WHAT YOU NEED TO DO: Only the lines from the opening of the material through the line bearing "Screen dimensions: 1204x980" should be reproduced, exactly and without pictures.

DATASET RECORDS:

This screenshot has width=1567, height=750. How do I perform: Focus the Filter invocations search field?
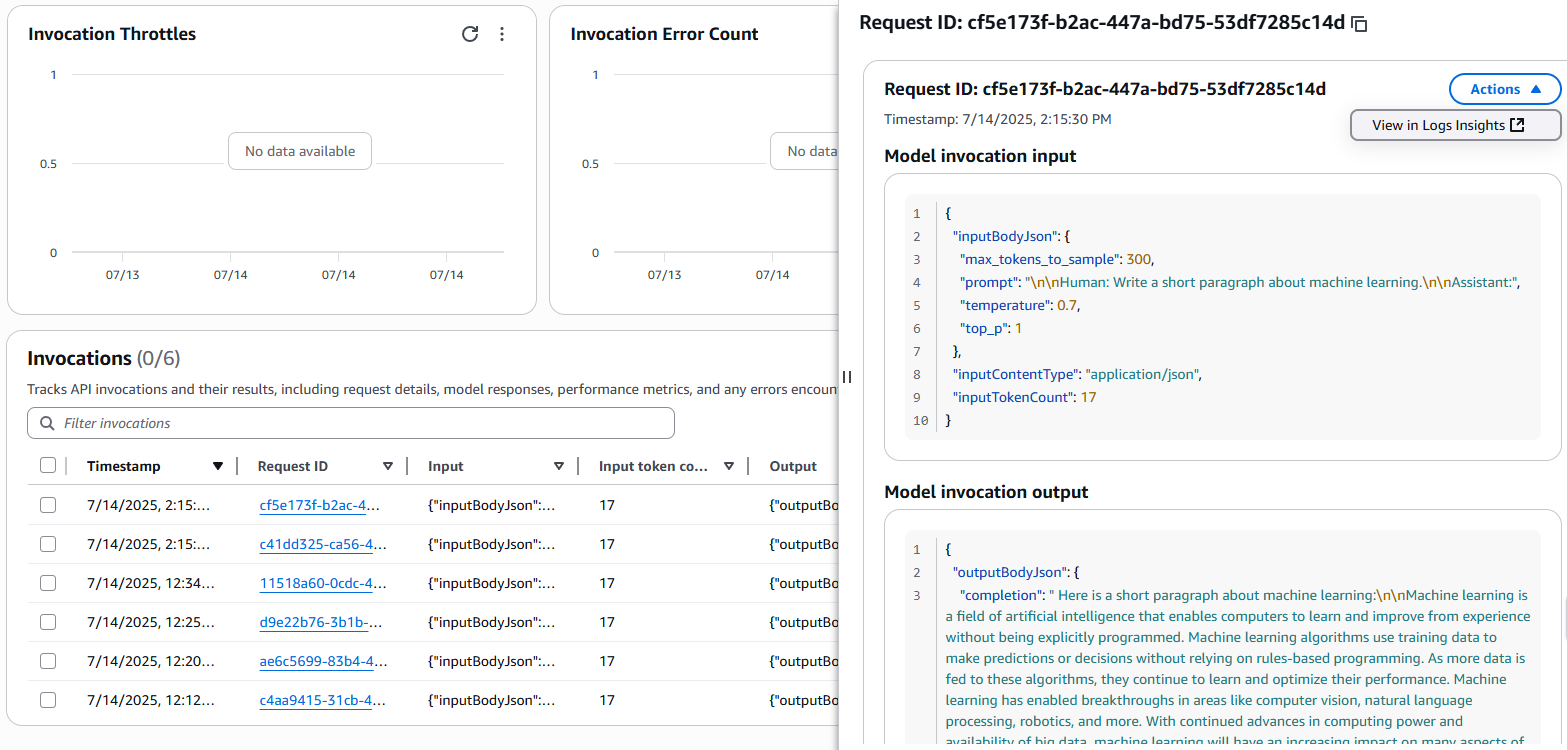click(360, 423)
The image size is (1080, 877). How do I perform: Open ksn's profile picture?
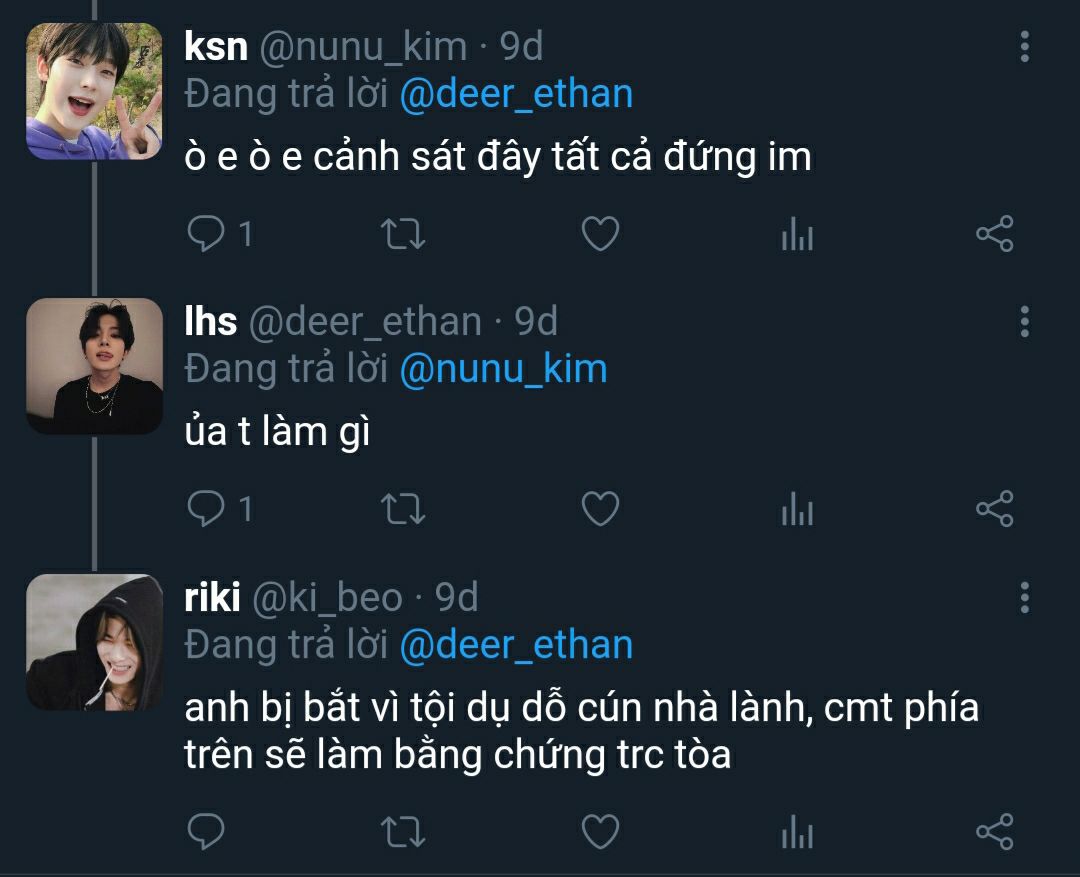pos(94,92)
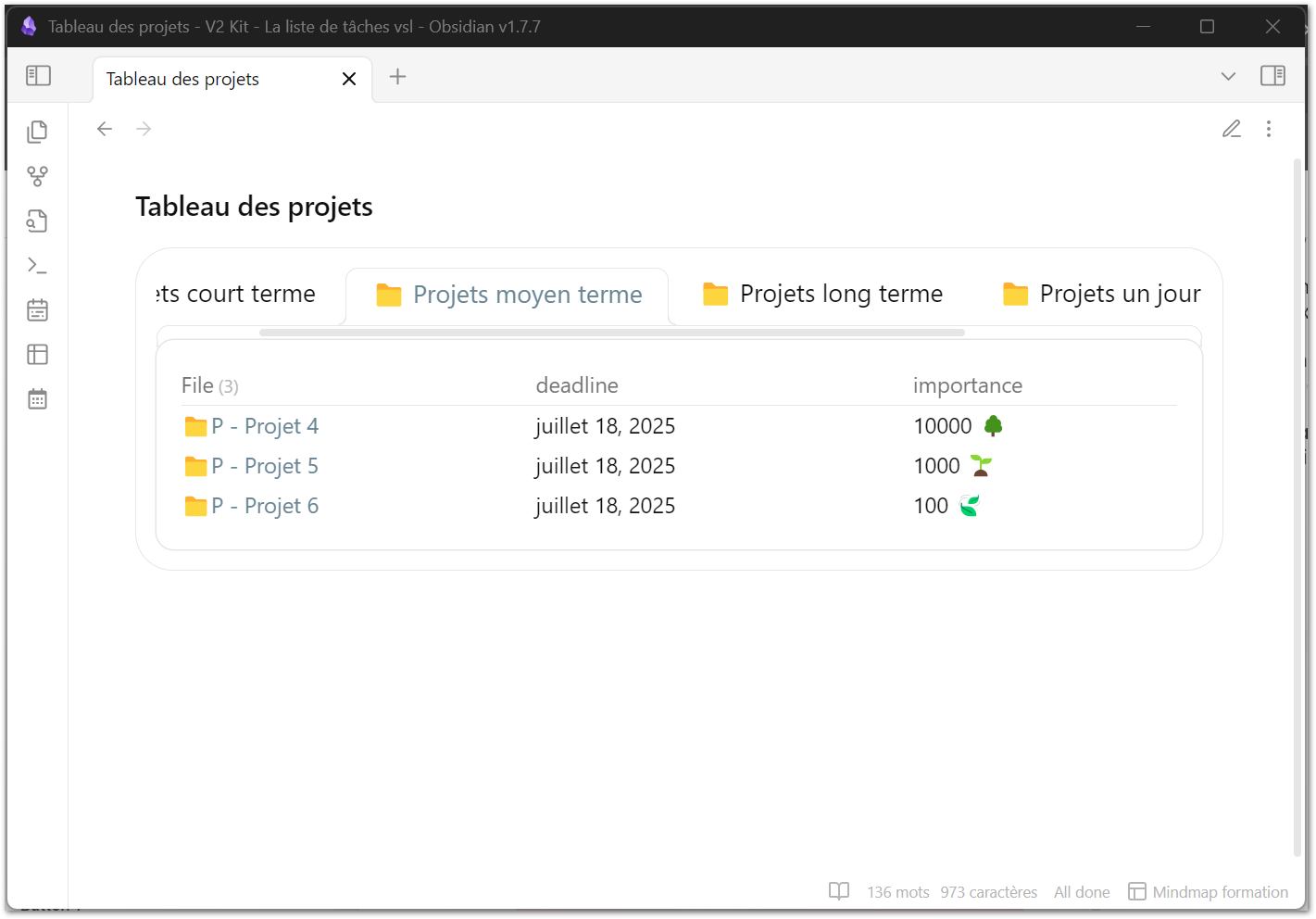The image size is (1316, 919).
Task: Toggle the right sidebar panel
Action: [x=1272, y=76]
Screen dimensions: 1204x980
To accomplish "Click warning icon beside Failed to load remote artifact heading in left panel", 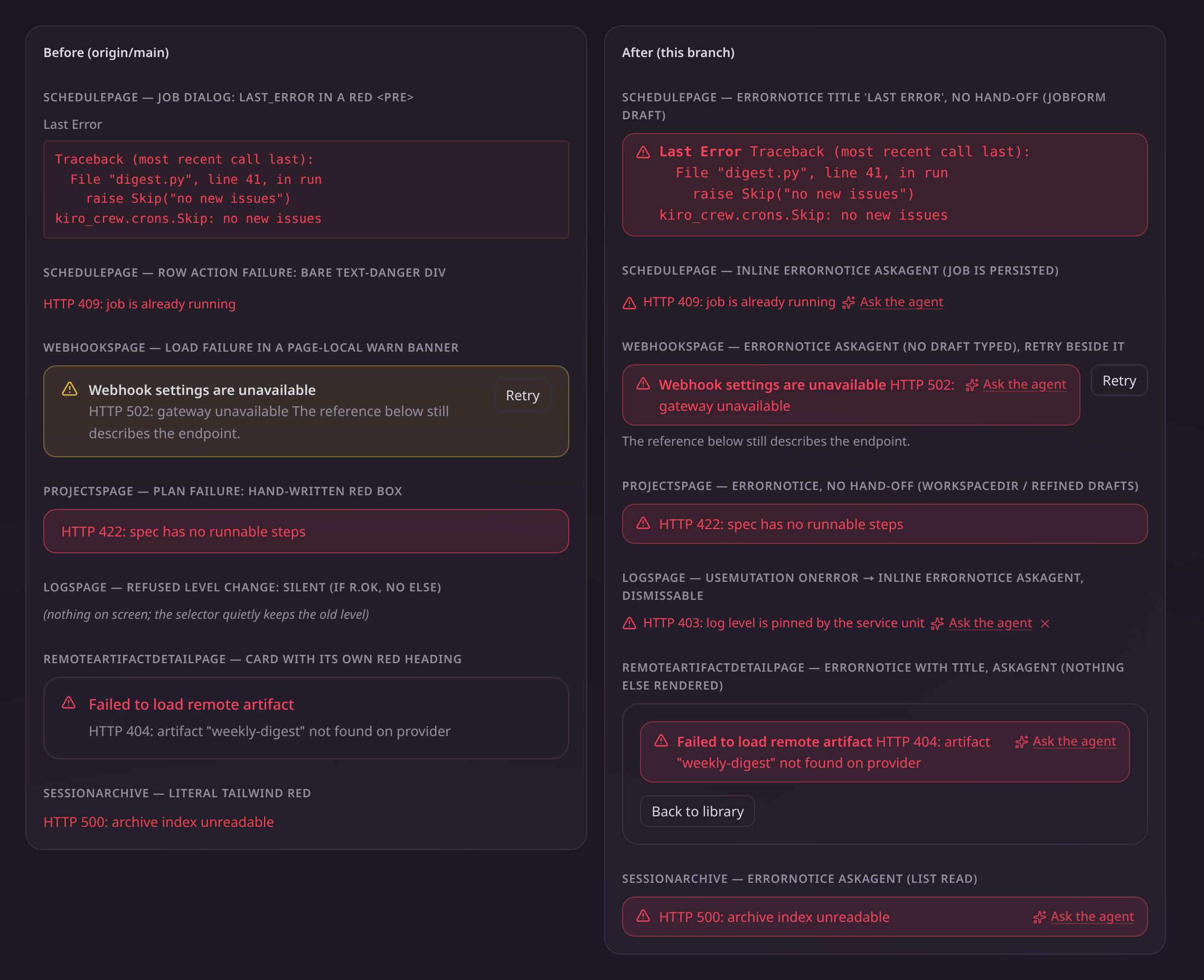I will pyautogui.click(x=69, y=703).

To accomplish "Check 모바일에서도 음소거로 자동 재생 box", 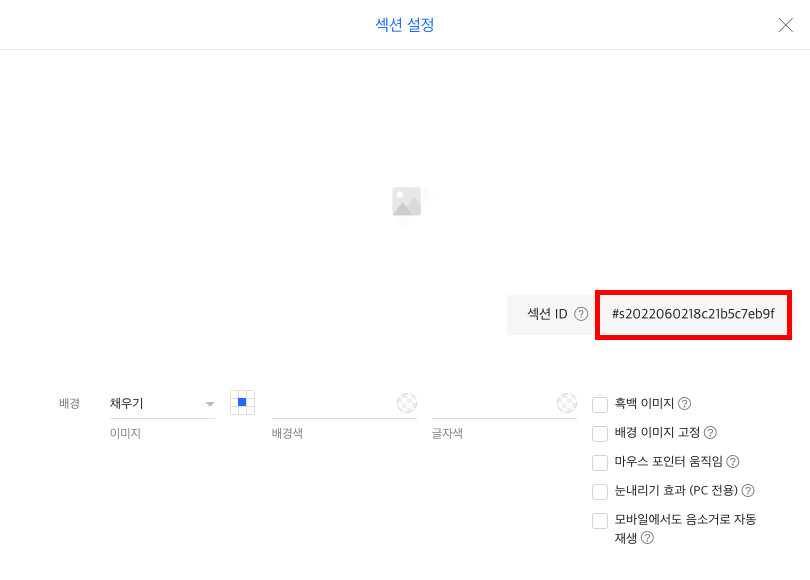I will click(600, 520).
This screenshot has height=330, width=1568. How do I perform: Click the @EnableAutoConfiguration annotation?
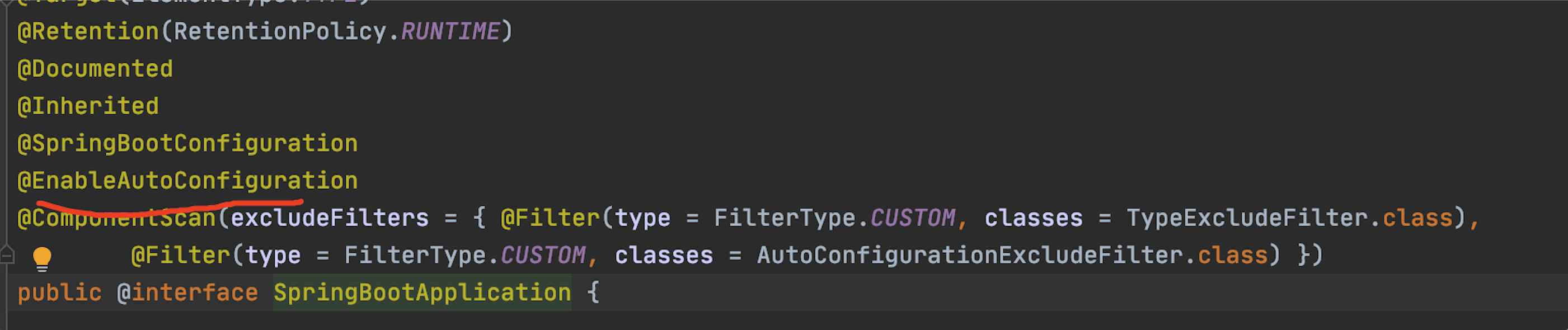point(187,181)
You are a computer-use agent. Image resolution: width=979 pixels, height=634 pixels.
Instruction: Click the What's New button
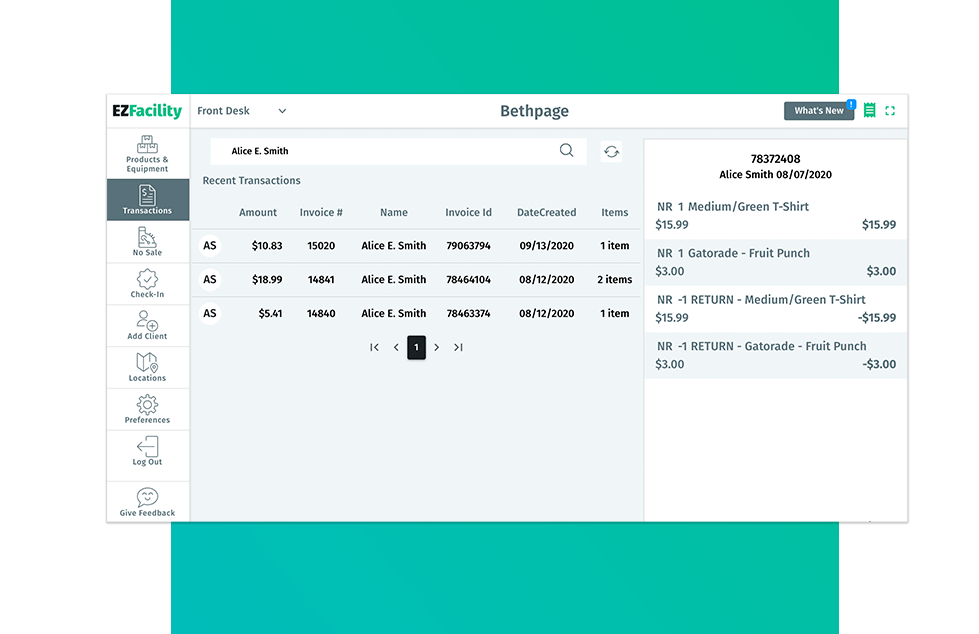coord(819,111)
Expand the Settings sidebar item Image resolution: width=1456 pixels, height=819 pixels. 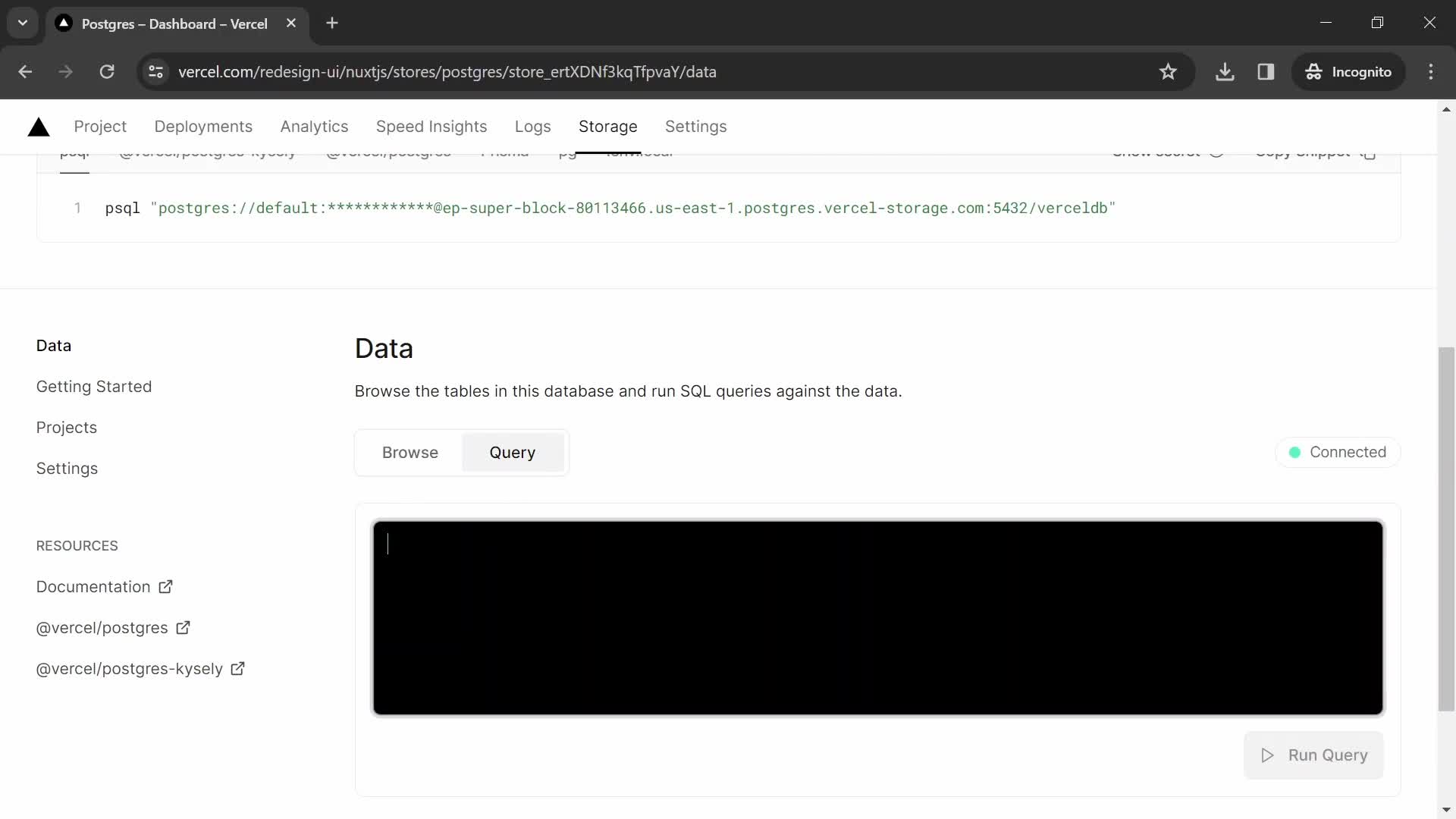coord(67,468)
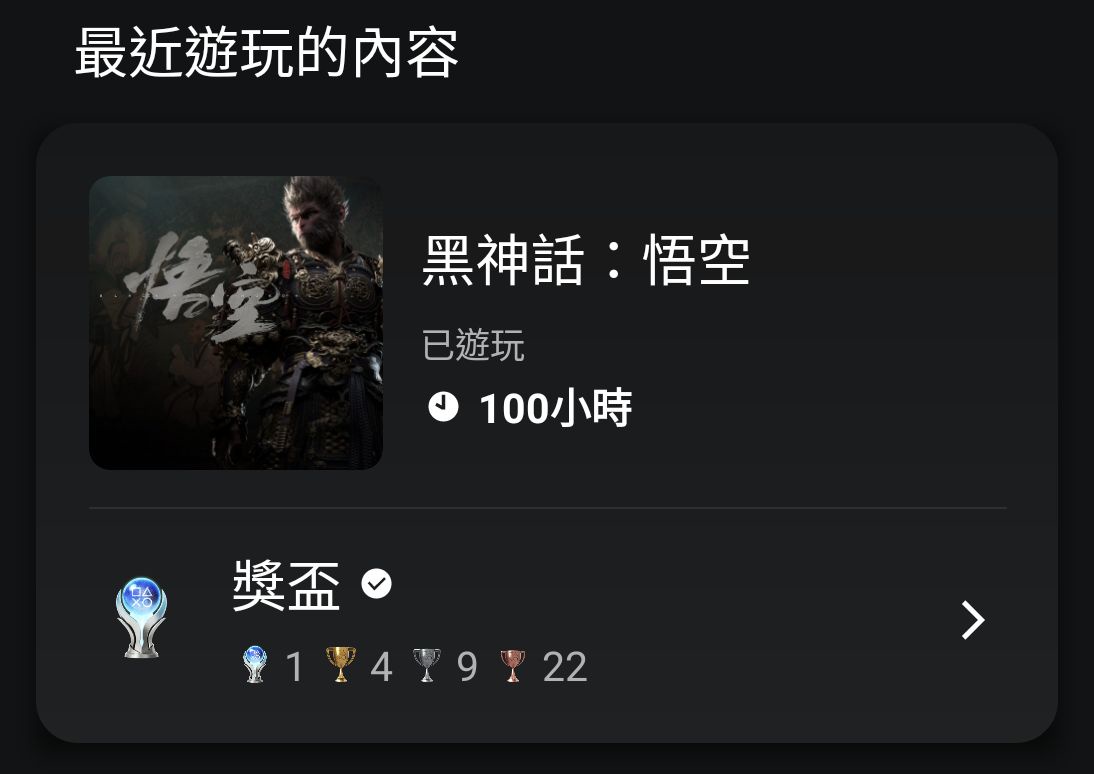The width and height of the screenshot is (1094, 774).
Task: Tap the 100小時 playtime text
Action: 555,408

YOUR RESPONSE:
This screenshot has width=1567, height=750. How do I perform: Focus the Filter invocations search field?
click(360, 423)
The image size is (1080, 877). How do I perform: Open ksn's profile picture?
pos(94,92)
The image size is (1316, 919).
Task: Toggle the right sidebar panel
Action: [x=1272, y=76]
Screen dimensions: 1204x980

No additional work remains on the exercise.